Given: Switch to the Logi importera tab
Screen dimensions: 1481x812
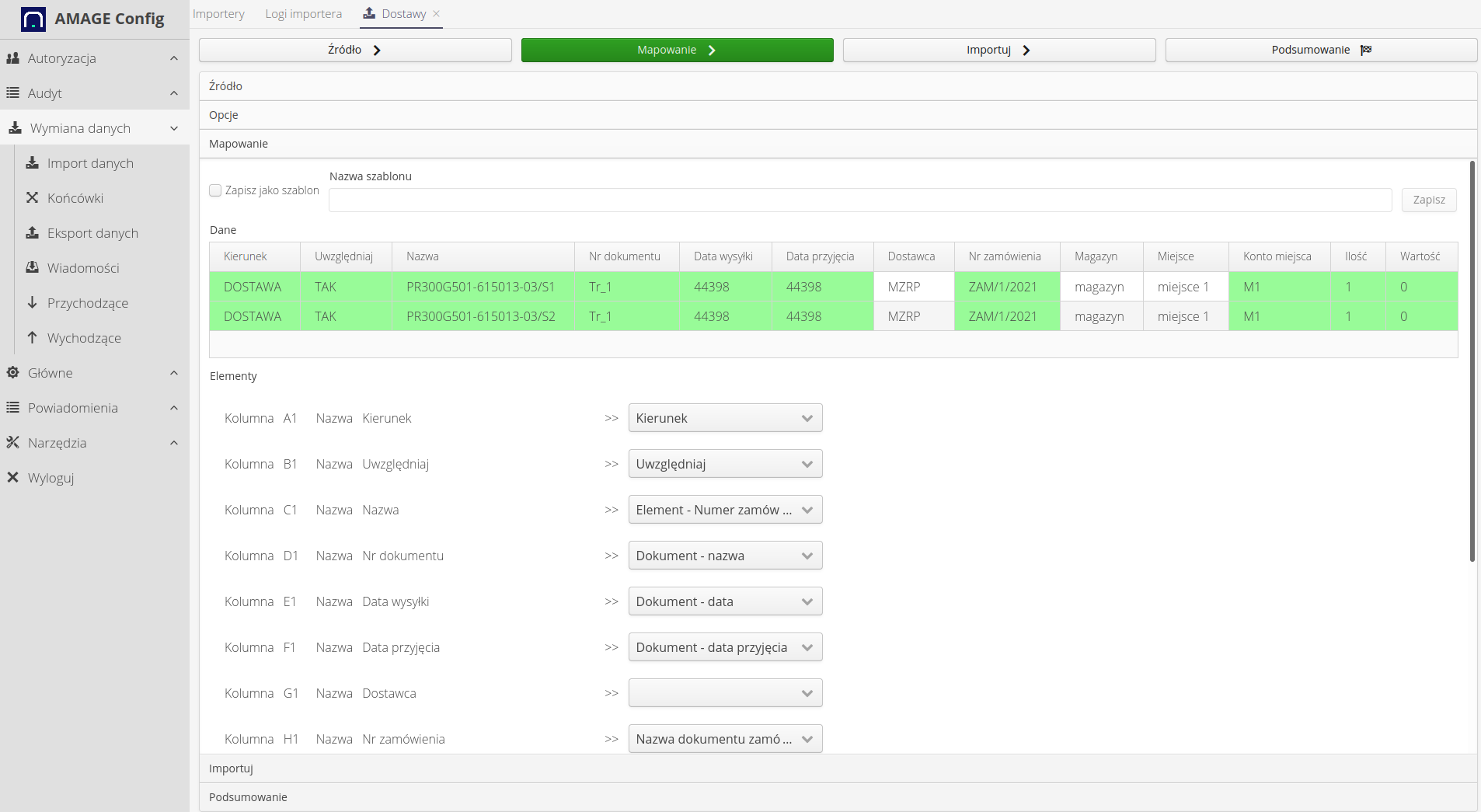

:::::

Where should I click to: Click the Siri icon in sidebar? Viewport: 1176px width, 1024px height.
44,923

:::::

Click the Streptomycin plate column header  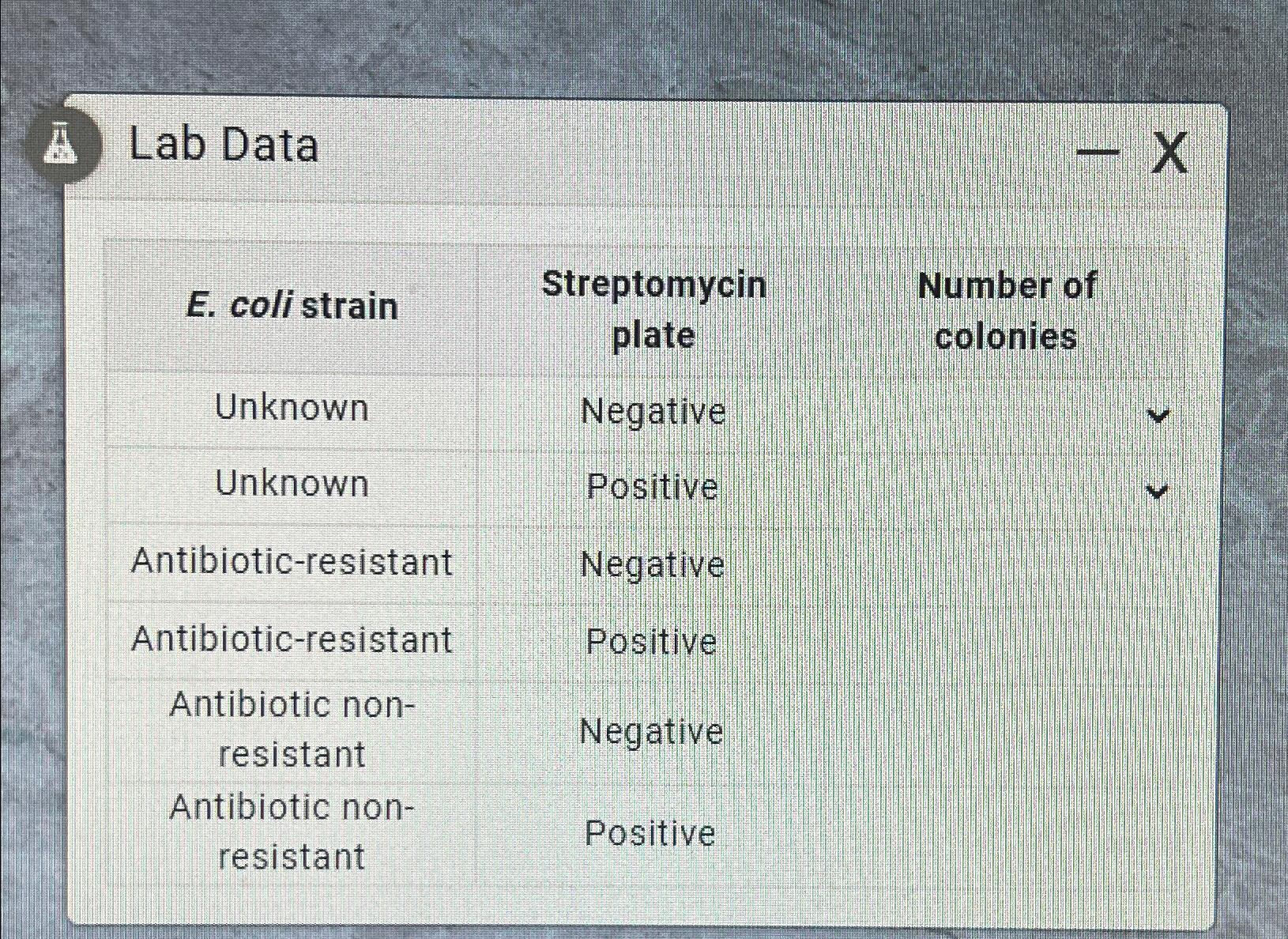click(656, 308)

:::::

• **About this exercise**: Using the data above, reproduce exactly the lines from the line that contains "Given: Switch to the Logi importera tab" through the line that contains "Screen dimensions: 1481x812", including both.

• **Solution to the exercise**:
Given: Switch to the Logi importera tab
Screen dimensions: 1481x812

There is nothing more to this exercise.